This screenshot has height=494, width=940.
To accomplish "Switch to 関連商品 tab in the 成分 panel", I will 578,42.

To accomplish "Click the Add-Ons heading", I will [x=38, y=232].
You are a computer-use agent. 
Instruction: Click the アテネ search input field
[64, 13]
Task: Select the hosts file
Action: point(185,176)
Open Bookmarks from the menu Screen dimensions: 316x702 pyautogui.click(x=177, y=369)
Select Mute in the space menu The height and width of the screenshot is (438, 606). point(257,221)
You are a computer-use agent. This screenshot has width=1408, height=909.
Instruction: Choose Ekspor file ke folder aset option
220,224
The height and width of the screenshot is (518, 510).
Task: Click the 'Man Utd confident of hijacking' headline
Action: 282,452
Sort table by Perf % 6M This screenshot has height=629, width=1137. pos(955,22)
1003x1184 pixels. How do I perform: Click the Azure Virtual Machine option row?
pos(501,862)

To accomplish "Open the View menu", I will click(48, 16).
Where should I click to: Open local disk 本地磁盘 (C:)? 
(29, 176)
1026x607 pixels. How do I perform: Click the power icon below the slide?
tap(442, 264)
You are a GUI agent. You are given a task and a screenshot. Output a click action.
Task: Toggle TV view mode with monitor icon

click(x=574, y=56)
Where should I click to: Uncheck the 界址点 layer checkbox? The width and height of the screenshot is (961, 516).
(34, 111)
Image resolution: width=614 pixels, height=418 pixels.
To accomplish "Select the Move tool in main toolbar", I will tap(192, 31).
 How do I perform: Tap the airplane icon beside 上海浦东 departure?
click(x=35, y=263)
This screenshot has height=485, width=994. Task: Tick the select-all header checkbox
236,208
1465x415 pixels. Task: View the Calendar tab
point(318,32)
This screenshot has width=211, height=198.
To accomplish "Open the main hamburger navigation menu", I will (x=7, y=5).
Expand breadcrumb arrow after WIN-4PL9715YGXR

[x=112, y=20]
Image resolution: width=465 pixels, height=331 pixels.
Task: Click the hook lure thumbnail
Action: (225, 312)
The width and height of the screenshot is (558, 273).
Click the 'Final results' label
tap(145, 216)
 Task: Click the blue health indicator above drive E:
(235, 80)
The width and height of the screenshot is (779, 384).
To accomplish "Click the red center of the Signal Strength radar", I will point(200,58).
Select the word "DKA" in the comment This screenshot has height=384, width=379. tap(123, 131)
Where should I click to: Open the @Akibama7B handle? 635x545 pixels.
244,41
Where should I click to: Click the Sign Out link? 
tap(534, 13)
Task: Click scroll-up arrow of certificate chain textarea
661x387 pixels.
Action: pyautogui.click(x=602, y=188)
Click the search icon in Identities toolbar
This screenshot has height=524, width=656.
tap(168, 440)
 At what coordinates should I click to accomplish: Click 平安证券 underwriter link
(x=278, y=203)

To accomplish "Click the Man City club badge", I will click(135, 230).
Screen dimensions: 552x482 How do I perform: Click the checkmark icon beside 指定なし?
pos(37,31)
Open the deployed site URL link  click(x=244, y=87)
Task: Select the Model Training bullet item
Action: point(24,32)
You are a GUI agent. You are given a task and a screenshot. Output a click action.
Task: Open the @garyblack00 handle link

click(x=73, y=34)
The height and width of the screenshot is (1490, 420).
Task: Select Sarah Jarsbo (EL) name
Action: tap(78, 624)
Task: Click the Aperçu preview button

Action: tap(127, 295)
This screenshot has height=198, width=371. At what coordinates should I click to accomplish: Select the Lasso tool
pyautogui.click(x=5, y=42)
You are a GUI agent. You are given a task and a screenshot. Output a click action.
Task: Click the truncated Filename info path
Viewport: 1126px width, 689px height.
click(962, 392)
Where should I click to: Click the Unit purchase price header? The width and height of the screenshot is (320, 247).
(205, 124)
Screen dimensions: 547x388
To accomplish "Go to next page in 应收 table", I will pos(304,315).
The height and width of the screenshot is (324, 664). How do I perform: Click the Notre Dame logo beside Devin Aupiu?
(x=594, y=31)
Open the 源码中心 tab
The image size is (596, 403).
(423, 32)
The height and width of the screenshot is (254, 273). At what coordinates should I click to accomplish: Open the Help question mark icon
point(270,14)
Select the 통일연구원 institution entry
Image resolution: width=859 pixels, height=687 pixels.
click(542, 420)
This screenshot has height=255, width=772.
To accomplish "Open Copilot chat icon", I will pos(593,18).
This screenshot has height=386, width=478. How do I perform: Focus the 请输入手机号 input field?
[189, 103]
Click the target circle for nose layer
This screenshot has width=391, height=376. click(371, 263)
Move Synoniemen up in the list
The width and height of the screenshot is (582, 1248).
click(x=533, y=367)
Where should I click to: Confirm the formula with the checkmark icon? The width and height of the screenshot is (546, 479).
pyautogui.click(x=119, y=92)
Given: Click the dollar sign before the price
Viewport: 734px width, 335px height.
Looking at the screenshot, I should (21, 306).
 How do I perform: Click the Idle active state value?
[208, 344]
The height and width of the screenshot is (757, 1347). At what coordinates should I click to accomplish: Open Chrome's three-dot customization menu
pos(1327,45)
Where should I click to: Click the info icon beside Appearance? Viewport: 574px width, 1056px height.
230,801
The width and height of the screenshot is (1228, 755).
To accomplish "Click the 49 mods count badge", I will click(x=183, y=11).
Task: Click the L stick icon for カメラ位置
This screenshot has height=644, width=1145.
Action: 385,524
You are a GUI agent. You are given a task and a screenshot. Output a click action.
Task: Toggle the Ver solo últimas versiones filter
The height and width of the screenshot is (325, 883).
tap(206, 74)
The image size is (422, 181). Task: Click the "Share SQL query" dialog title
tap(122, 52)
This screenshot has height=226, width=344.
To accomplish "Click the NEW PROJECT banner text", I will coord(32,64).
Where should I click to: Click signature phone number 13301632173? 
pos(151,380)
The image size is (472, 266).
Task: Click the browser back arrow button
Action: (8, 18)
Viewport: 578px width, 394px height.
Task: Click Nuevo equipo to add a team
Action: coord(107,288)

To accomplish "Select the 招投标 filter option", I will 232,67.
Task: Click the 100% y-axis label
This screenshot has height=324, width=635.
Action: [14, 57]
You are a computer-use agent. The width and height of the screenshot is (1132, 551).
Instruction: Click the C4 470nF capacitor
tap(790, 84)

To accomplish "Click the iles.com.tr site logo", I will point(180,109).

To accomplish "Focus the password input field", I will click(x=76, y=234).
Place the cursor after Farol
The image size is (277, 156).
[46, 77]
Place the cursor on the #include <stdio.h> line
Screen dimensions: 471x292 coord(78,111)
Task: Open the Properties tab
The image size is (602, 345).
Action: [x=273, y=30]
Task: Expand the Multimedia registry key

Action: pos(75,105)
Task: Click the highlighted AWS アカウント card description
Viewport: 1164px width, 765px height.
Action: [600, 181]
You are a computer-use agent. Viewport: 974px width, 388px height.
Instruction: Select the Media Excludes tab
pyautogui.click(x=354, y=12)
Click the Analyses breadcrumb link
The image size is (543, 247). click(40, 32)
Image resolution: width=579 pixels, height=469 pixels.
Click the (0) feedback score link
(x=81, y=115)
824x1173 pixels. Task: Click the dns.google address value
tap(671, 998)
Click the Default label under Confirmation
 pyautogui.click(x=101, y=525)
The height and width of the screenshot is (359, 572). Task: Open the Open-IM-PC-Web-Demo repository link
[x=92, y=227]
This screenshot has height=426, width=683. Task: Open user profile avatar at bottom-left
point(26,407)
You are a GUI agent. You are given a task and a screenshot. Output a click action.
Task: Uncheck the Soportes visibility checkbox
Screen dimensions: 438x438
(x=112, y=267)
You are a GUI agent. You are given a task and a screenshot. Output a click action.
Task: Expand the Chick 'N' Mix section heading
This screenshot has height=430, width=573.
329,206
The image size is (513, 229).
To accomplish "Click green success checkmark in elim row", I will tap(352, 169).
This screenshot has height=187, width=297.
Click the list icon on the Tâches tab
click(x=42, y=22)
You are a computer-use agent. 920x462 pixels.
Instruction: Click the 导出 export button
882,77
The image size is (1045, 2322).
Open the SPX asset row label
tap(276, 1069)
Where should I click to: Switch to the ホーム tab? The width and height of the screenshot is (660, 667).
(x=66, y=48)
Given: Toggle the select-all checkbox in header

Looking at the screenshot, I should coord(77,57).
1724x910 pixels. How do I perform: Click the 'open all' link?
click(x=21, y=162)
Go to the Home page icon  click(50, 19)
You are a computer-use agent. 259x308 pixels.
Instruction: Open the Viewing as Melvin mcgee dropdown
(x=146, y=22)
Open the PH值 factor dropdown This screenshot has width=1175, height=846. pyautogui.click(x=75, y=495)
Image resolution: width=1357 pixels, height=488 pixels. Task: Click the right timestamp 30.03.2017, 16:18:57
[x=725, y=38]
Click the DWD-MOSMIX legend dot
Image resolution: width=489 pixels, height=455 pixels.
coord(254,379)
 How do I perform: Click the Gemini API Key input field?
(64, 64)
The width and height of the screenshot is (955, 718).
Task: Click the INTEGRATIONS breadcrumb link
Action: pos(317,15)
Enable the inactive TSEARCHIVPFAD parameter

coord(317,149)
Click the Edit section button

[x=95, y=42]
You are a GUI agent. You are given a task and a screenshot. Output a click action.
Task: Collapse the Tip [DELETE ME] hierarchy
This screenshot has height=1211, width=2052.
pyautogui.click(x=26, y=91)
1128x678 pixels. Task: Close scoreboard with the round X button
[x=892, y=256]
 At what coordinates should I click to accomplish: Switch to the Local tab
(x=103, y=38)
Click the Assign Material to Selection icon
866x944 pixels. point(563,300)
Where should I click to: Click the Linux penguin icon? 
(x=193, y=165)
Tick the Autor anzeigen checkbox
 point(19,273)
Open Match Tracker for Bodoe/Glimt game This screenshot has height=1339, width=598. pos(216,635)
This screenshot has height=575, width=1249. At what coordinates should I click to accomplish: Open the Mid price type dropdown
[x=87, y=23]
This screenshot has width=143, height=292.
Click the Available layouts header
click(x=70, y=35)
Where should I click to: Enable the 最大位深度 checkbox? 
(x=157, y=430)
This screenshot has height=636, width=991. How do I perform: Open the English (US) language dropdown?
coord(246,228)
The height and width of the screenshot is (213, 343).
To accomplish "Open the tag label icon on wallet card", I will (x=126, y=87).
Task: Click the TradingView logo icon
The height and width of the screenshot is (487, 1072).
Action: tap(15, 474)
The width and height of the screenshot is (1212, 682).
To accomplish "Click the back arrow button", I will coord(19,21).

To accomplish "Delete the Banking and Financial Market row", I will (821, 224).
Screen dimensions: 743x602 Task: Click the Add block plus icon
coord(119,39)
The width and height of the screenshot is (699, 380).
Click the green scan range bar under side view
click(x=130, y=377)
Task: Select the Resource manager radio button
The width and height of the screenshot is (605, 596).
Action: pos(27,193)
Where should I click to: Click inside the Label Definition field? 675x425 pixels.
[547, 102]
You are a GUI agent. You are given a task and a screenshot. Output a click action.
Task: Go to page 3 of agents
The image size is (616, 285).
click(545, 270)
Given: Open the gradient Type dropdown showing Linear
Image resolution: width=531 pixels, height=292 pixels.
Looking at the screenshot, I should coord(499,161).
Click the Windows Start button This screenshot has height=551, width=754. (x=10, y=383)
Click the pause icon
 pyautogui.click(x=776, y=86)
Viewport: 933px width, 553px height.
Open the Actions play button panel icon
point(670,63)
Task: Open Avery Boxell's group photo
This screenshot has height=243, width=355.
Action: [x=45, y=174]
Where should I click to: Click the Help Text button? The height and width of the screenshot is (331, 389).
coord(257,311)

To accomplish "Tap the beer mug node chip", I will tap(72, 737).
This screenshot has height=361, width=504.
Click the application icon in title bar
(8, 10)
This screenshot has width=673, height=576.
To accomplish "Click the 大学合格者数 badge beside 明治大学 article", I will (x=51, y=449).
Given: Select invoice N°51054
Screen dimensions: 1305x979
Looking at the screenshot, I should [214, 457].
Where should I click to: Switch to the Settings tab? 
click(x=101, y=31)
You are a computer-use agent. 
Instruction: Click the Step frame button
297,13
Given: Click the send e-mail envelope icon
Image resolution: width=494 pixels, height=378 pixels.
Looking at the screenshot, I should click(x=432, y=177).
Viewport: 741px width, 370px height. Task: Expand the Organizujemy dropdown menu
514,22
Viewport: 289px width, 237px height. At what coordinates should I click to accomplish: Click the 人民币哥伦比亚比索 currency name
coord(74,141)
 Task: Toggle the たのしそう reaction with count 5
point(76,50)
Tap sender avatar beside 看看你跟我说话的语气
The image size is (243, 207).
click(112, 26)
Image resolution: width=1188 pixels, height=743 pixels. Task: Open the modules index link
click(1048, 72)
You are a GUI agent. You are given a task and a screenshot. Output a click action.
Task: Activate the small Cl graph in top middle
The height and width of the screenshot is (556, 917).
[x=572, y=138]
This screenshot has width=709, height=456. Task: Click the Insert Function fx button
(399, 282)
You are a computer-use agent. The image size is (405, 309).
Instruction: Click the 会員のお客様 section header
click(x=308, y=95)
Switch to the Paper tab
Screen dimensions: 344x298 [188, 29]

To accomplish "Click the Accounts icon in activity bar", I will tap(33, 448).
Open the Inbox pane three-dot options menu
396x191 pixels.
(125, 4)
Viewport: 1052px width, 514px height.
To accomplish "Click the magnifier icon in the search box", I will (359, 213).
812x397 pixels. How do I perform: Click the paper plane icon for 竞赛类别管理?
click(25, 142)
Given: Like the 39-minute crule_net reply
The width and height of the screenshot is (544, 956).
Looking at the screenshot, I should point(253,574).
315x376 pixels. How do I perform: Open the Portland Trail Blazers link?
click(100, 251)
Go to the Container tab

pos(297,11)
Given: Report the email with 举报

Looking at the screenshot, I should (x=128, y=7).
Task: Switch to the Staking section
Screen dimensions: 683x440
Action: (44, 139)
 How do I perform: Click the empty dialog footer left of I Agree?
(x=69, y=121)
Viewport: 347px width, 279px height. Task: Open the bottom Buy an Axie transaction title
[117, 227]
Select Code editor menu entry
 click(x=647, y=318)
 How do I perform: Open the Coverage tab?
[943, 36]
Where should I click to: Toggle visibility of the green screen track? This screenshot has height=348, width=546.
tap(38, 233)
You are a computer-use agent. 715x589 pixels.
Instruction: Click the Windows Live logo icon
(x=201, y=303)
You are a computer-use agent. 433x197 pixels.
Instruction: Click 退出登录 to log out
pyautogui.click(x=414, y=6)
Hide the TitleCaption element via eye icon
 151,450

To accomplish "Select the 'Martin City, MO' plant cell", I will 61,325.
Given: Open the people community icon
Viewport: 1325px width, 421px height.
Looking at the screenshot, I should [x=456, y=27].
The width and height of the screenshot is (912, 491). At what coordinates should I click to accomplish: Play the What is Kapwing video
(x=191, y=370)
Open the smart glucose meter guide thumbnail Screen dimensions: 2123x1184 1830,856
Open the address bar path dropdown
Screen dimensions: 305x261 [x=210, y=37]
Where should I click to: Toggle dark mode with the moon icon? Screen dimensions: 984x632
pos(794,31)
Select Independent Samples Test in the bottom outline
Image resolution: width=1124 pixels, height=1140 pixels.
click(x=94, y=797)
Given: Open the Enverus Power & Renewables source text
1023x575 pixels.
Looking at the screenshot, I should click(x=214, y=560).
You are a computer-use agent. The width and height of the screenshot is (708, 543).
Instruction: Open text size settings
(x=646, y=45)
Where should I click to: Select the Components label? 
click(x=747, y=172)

• _Required action_: Across the listing, count every line with the word "table" in it. Answer with the number alone.

• _Problem solution_: 2